→ Exercise prompt: State how many lines in the rows below contain the word "bubble". Reply with the number alone.

[START OF Exercise materials]

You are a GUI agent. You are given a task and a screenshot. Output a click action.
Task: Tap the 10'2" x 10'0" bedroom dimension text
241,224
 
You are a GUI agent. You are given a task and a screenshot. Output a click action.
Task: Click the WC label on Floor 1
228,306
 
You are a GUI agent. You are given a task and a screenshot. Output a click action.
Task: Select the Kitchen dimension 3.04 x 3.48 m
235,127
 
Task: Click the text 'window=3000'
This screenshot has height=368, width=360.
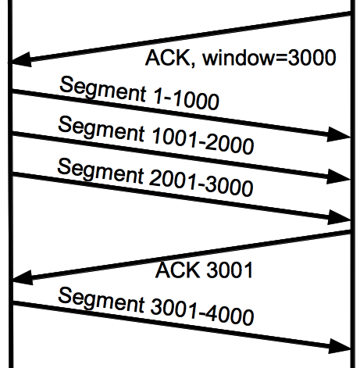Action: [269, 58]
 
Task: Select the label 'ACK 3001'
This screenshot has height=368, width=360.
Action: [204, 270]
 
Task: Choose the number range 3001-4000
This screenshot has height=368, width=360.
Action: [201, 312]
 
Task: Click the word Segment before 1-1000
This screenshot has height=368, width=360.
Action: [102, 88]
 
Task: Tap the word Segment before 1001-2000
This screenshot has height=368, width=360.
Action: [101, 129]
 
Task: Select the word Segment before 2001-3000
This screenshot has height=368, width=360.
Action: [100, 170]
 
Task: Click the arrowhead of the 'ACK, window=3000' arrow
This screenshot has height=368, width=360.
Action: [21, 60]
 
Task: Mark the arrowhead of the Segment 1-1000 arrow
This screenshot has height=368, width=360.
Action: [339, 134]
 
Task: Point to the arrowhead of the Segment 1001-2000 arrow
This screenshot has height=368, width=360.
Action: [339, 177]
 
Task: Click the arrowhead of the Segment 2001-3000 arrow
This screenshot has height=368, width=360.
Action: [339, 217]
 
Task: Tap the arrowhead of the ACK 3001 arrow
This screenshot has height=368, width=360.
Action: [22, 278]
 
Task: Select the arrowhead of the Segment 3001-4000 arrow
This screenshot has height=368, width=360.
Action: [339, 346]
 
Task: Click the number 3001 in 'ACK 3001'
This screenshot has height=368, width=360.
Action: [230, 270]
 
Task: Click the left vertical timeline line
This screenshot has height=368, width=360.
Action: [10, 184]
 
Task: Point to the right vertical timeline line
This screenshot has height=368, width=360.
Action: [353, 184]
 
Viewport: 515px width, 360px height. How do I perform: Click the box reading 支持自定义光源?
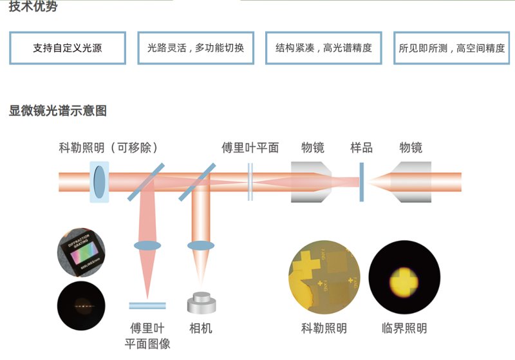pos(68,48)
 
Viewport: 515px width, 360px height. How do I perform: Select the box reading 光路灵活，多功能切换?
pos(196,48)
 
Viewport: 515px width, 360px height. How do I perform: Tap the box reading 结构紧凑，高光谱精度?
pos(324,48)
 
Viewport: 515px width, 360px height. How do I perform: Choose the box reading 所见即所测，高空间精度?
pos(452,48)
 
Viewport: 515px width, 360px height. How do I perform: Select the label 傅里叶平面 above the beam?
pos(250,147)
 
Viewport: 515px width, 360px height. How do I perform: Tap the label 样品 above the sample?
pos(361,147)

[END OF Exercise materials]
[START OF Exercise materials]

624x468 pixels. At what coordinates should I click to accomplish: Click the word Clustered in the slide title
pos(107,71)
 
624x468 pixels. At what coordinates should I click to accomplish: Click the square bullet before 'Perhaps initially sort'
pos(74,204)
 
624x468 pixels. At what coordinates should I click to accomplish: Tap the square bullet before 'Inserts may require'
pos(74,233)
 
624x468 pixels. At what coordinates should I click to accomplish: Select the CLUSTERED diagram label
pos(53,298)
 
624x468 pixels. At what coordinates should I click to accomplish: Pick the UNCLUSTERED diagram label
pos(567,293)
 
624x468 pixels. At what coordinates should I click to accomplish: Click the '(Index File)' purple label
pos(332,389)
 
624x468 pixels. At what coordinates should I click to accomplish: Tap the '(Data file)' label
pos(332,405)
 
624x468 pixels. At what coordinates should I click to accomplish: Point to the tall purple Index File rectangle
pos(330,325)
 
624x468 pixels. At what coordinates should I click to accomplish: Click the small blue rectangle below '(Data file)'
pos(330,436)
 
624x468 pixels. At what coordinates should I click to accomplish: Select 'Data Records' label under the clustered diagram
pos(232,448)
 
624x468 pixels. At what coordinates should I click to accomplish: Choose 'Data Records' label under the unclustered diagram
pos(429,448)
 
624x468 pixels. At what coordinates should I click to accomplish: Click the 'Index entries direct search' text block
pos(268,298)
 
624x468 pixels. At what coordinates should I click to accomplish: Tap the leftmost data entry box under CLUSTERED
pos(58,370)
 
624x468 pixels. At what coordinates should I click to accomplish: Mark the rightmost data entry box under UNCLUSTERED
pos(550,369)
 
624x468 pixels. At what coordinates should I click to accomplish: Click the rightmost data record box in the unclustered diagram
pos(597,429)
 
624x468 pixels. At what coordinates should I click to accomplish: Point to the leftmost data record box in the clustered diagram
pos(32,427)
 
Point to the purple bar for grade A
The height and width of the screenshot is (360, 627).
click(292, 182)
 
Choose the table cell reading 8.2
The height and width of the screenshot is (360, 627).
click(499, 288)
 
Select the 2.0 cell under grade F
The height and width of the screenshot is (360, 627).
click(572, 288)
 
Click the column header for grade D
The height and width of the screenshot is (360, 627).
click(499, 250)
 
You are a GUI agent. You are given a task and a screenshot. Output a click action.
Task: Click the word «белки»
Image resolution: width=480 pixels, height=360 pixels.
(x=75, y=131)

[END OF Exercise materials]
[START OF Exercise materials]

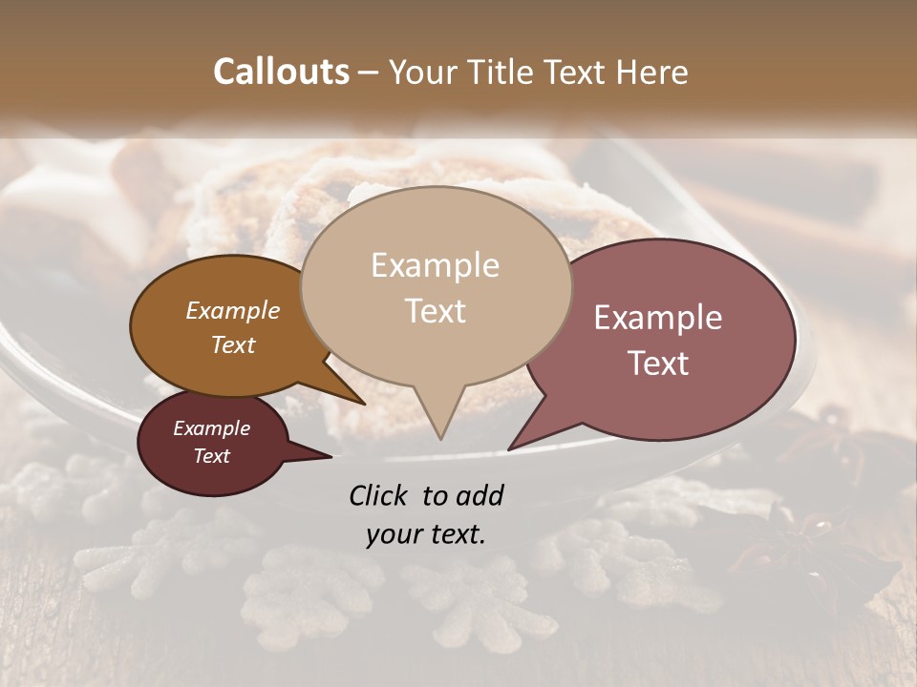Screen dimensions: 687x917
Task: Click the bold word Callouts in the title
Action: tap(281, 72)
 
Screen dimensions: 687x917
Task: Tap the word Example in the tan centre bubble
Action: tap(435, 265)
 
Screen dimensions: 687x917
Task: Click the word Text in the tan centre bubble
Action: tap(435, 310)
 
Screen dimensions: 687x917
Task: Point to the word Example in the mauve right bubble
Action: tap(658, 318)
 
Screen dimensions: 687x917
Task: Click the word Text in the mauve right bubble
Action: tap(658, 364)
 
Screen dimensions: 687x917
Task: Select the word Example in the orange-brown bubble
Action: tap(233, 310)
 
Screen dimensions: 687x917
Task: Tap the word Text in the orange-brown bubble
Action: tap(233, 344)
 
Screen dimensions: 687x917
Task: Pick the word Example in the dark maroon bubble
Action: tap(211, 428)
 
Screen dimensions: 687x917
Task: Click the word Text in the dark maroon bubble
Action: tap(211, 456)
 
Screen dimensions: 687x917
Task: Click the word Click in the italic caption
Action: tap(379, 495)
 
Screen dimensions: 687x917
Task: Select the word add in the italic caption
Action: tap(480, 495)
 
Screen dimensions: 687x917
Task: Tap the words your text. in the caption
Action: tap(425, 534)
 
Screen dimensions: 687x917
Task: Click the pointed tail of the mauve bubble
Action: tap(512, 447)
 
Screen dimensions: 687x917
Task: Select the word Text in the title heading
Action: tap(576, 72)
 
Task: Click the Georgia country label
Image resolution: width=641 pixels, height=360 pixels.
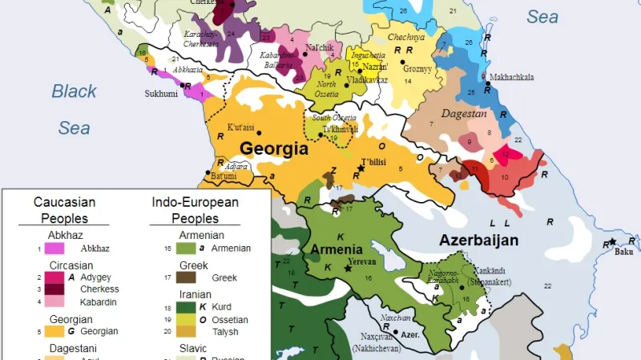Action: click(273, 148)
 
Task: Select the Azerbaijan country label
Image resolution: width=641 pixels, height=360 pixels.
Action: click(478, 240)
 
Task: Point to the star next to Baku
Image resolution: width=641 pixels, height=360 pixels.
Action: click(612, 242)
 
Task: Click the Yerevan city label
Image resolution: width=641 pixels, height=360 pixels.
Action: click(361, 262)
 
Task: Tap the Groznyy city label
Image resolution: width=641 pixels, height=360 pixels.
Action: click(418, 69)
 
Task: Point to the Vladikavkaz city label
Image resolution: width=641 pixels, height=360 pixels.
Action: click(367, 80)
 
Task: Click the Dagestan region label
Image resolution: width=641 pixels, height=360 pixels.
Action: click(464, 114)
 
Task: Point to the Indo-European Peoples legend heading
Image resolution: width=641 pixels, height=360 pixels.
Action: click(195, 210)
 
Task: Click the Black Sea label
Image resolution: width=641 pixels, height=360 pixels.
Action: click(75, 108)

[END OF Exercise materials]

→ Result for this task: 9